Tools are functions that perform a game action and return a typed object (e.g an Inventory), which can be stored as a named variable in the Python namespace for later use.
The namespace acts as an episodic symbolic memory system, and saved objects represent an observation of the environment at the moment of query.
This enables agents to maintain complex state representations and build hierarchical abstractions as the factories scale.
Agents observe stdout and stderr - the output streams of their program. Agents may intentionally choose to print relevant objects and computations to the output stream to construct observations.
Mistakes in the code or invalid operations raise typed exceptions with detailed context that is written to stderr.
This enables agents to reactively debug their programs after execution, and proactively use runtime assertions during execution to self-verify their actions.

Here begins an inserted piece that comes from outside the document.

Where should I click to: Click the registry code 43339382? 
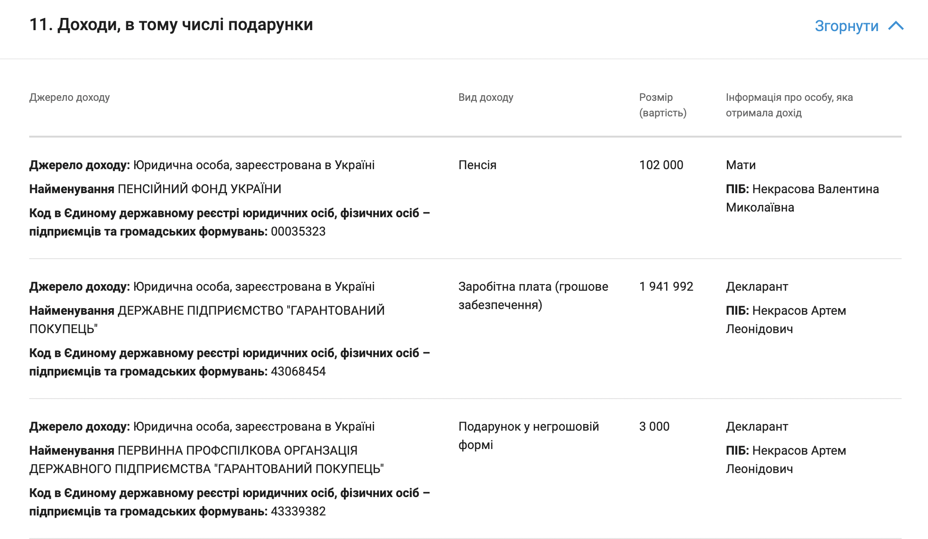pyautogui.click(x=298, y=511)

Agents are able to enhance their internal representation of the game state by defining:
- Utility functions for reuse throughout an episode, to encapsulate previously successful logic
- Classes in the namespace to better organize the data retrieved from the game.
The Factorio Learning Environment provides a straightforward agent architecture for developing and evaluating AI models that can play Factorio.
Agents operate in episodes, with each step involving observation, planning, and action execution through Python code synthesis. The agent maintains state through a conversation history that includes its actions (assistant) and the stdout/stderr from the environment (user). At each step, agents generate Python code policies that are executed in the environment.
Agents live in agents
, and implement an abstract base class (AgentABC) that defines the core interface for interacting with the environment.
The abstract base class defines two methods that all agents must implement:
# Generates the next action based on conversation history and environment response (including score / achievements etc).
step(conversation: Conversation, response: Response) -> Policy:
# Handles cleanup when an episode terminates, i.e for reporting results etc.
end(conversation: Conversation, completion: CompletionState) -> None:
Each agent takes input a task (discussed in the next section) which specifies the goal of the agent.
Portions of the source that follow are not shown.